Subway's latest advertisement on YouTube, still positions itself as a
brand that provides freedom by giving the element of choice to its
customers. Still, after so many years, it still has not understood that Indians do not seek such choice in a country of standardized menus - that go to the extent that multiple Indian curries in most restaurant serve the same gravy base.
But really, what is the value of such freedom and choice for those who neither know the difference between mint mustard sauce and chipolata ? Of all the time I have spent at Subway stores, there's always the divide between those what a Halapeno is and those who get bewildered by a Jalapeno. If you thought customer was the king for a brand, then Subway's counter-intuitive strategies to continue to bewilder, confuse and belittle the consumer's lack of knowledge of its ingredients and processes. My parents, for example, refuse to ever pick up a Subway for me, even if they visit a mall, because they mind the entire process too complex and too elitist and too alienating for them.

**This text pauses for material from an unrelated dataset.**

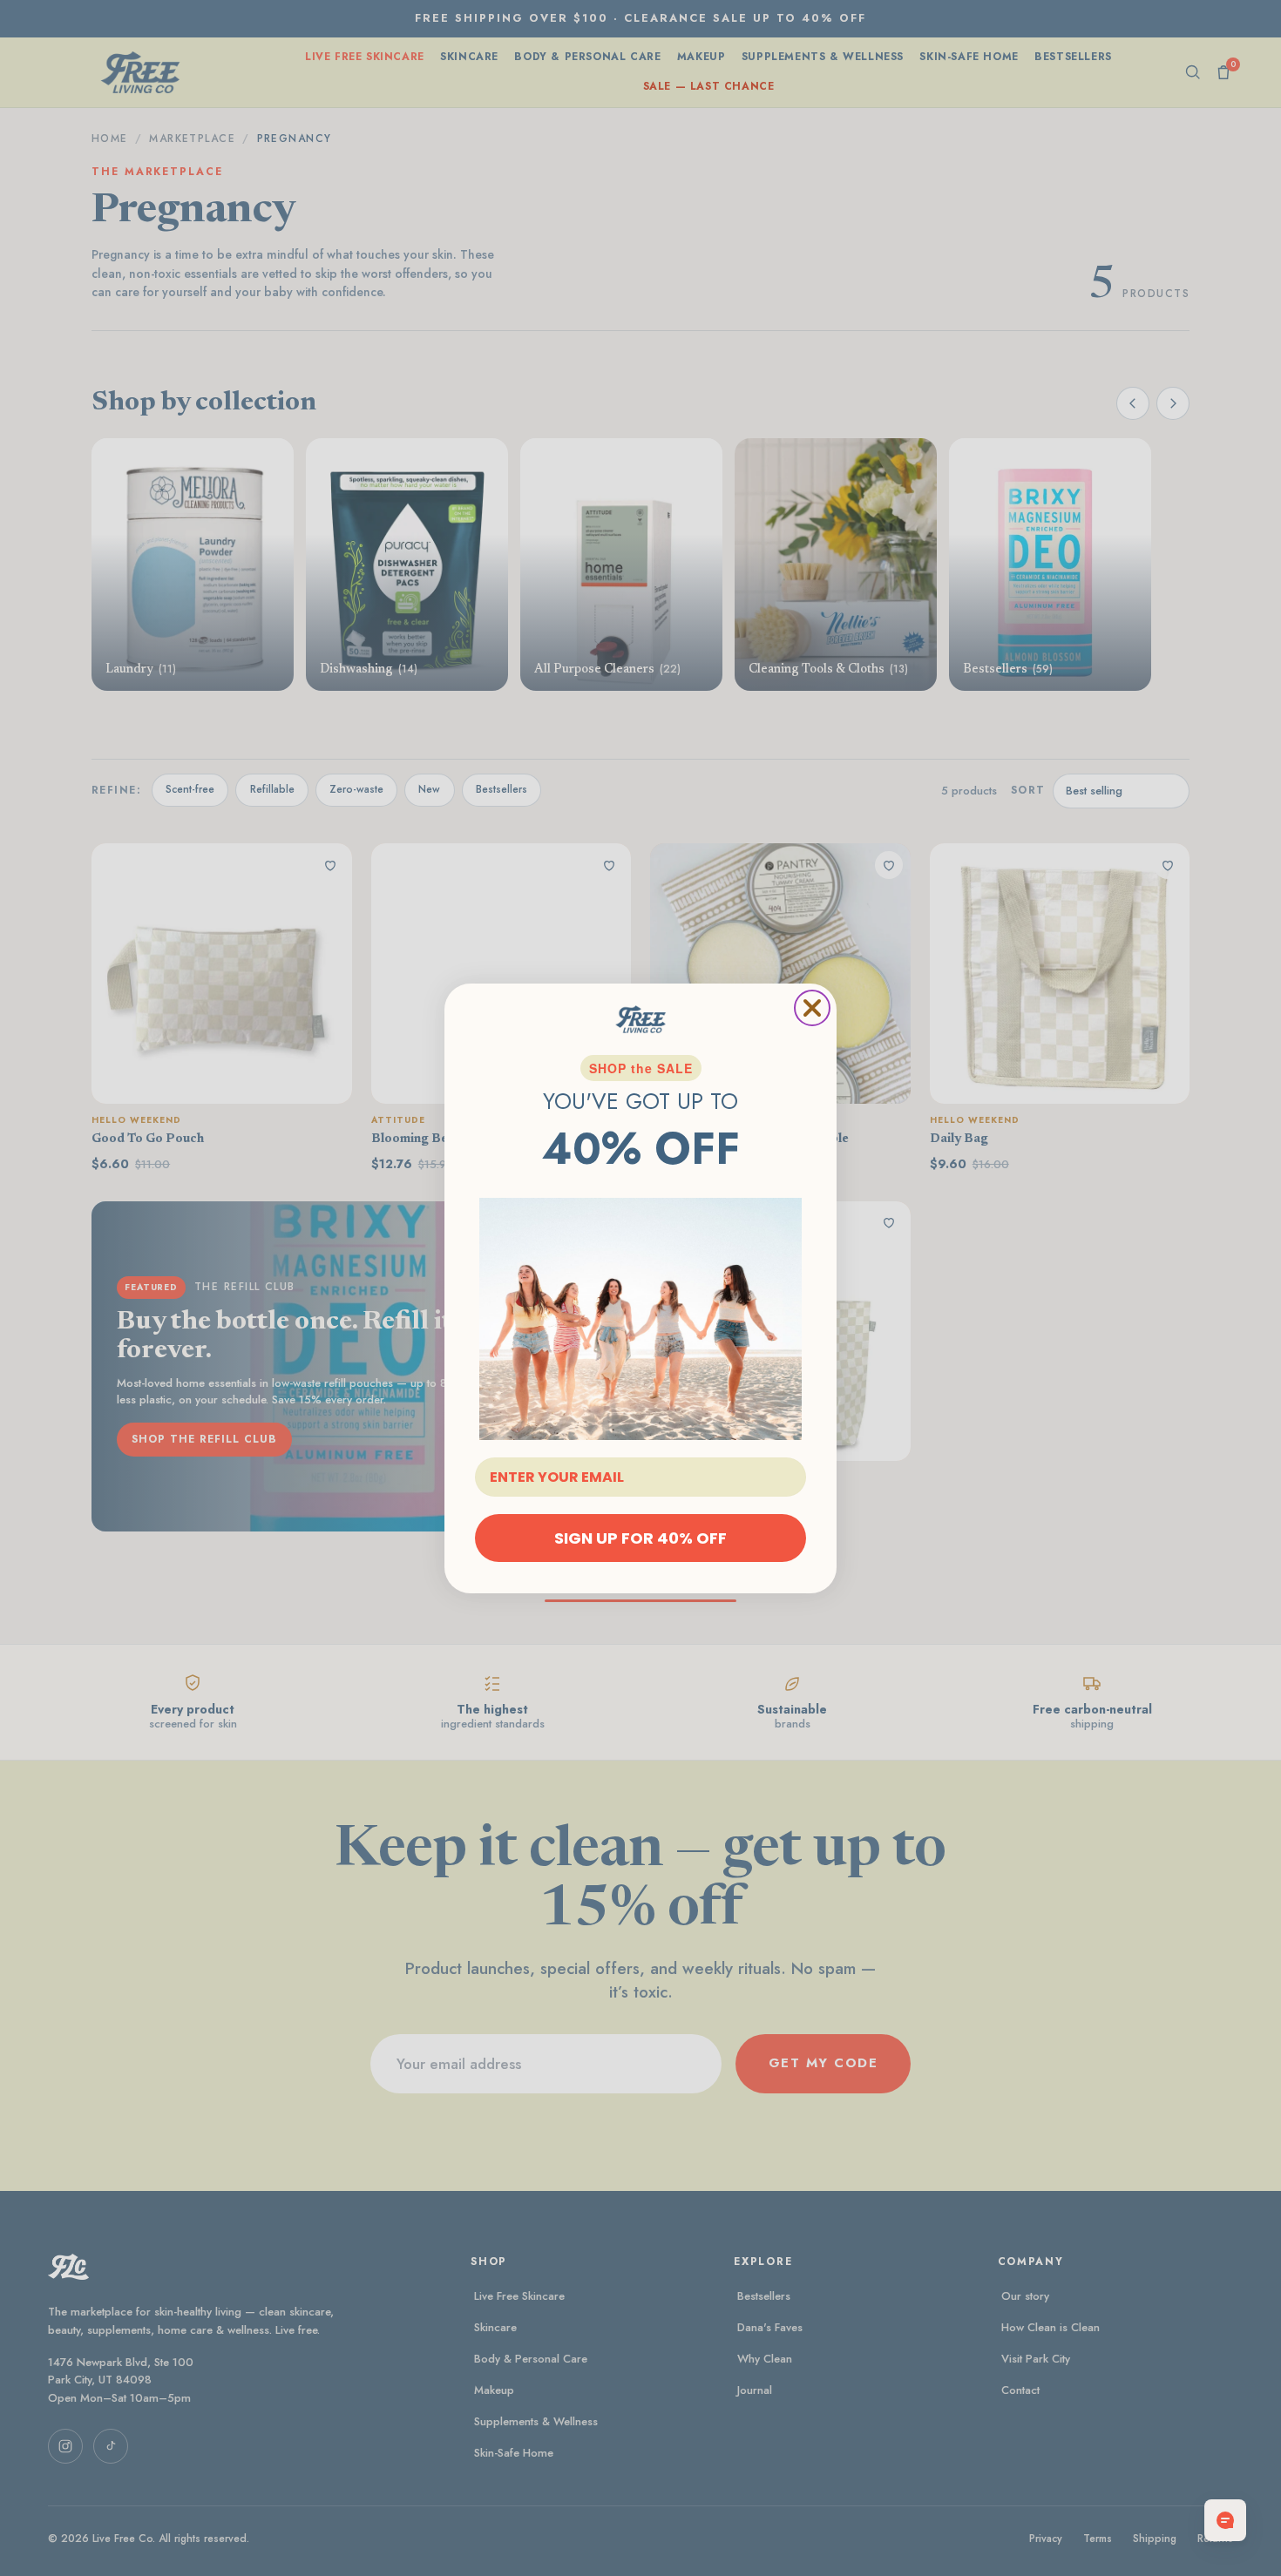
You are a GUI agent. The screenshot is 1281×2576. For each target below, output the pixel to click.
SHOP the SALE (641, 1068)
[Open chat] (1225, 2520)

The idea of 'Choice' among consumers as Sheena Iyengar correctly pointed
out in her book 'The Art of Choosing' is very much a subjective
cultural term. Much like most of the books written in business book
genre to which her book belongs (Iyengar is a business school
professor), the core idea was illustrated and re-illustrated and
re-re-illustrated through multiple examples - one of which was the idea
of choice in the soda market. In many countries, a store stocking a few
brands of soda would mean the consumers are spoilt over choice, whereas
in the US, unless an entire section is stocked with more than 20 varieties of soda, it isn't really much of a choice for a consumer. In
the former type, the idea of having access to a soda drink was
considered immense choice of consumers (who were indifferent to the
brand differentiation that existed in the category - a soda drink was a
soda drink, as long as they could just about get their hands on any),
whereas in the more consumerist society, like the US, a stack of soda
options, with minute differences in taste, constitute enough "choice"
for the consumers.
In India, no one orders a salad without standard dish with variations - except occasionally asking for mellowing down the spice content of the gravy. A biriyani isn't a biriyani, if you ask it to be made in olive oil and with brown rice, and an Idli is a Idli, served the same way all over India.
Why then doesn't Subway understand that no one seeks choice in a sandwich, and that too a choice of items unknown to local palette and local taste? With its sales not growing world over, it almost seems like Subway is on its way to a dead end.